## Supplied entries
****************************************
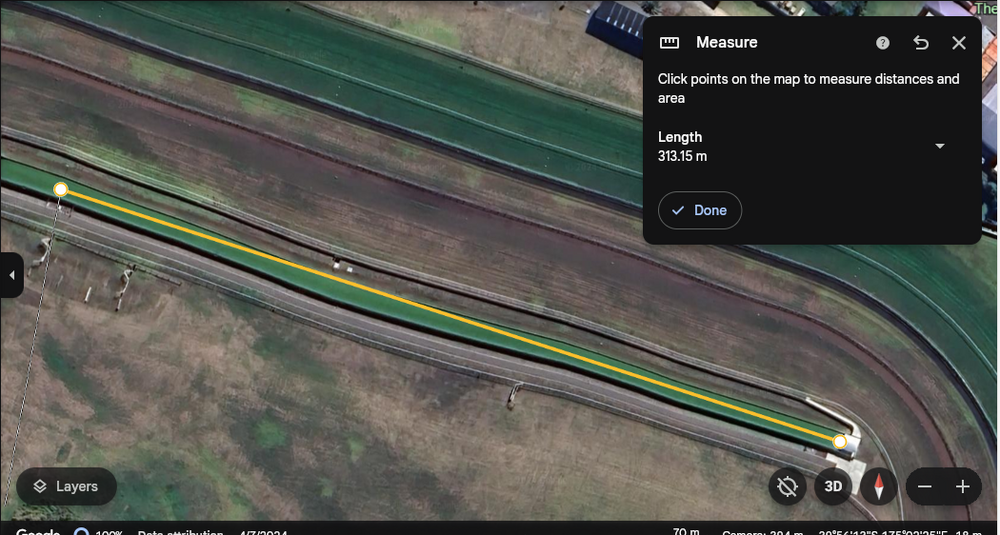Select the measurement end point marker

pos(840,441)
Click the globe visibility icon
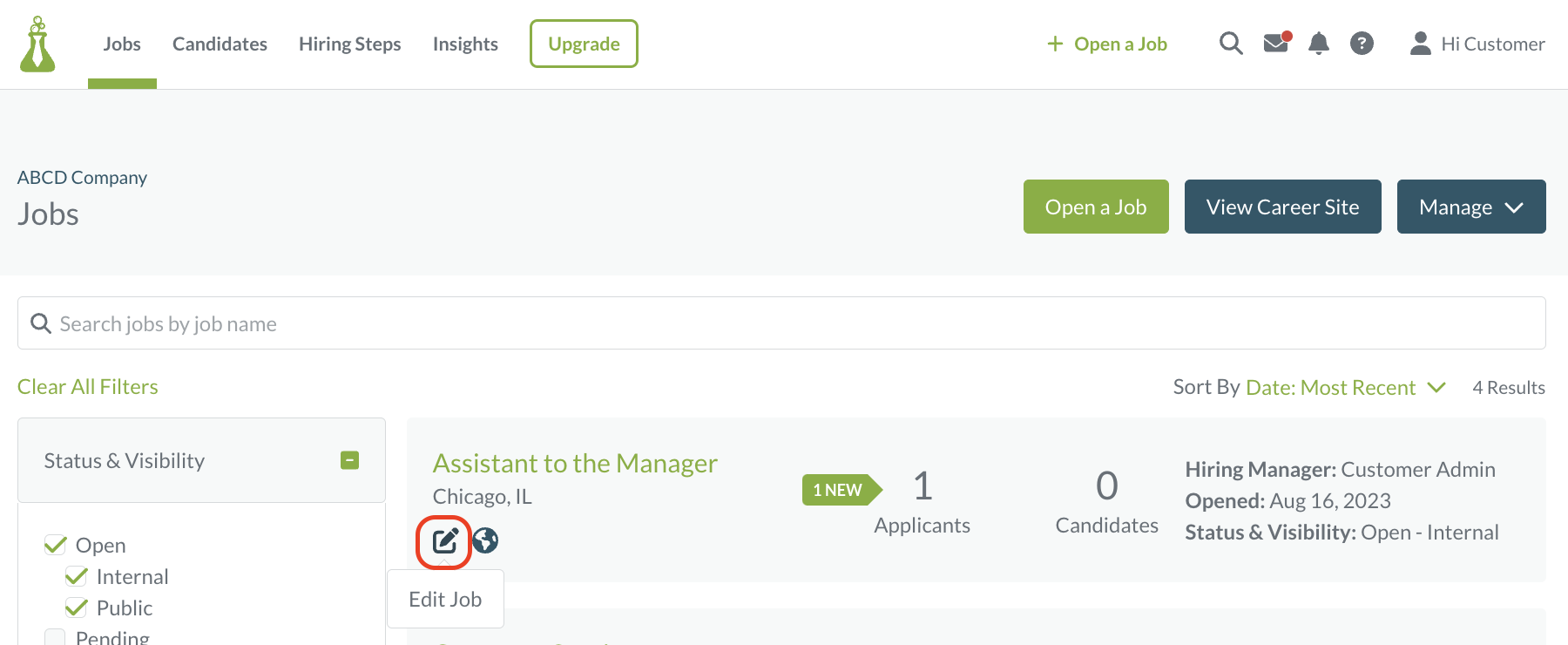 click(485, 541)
****************************************
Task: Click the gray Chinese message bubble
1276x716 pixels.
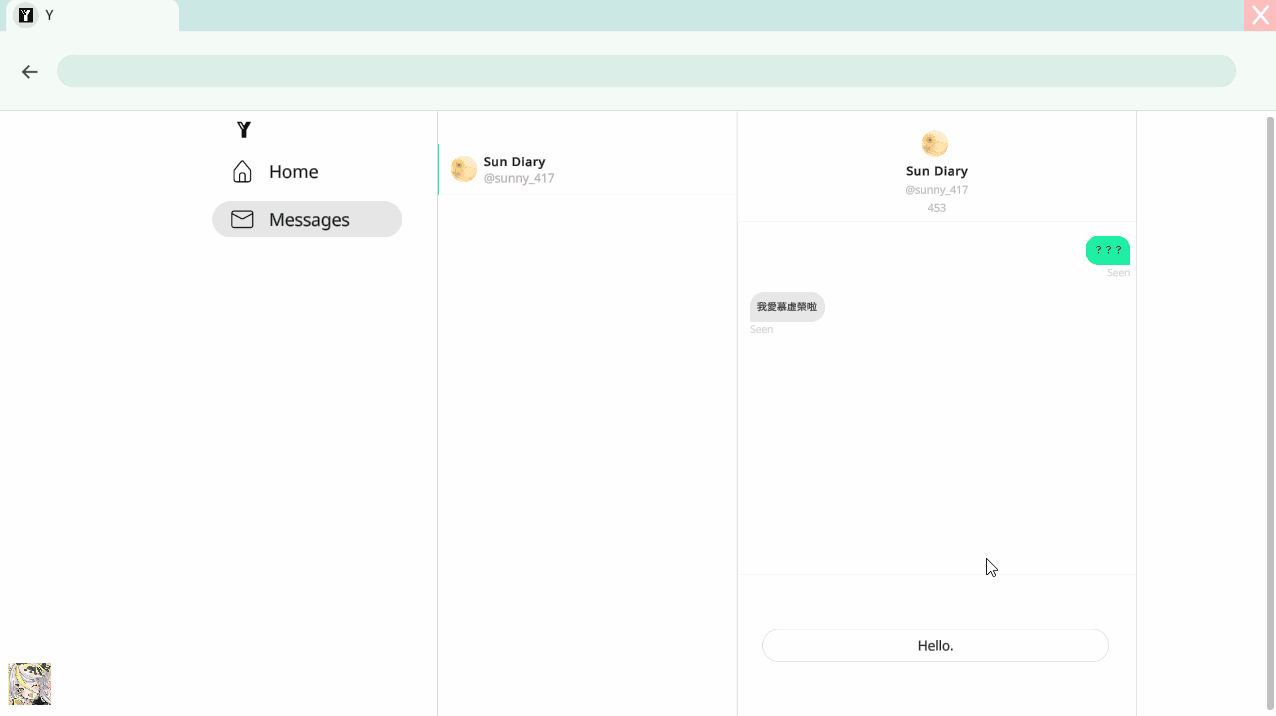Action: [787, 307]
****************************************
Reproduce the records starting at the line containing "Task: Click the gray Chinese message bubble" and ending at the line containing "Action: [787, 307]", with "message bubble" swapped for "chat bubble" and nothing else altered. Leave the pictures out.

Task: Click the gray Chinese chat bubble
1276x716 pixels.
Action: [787, 307]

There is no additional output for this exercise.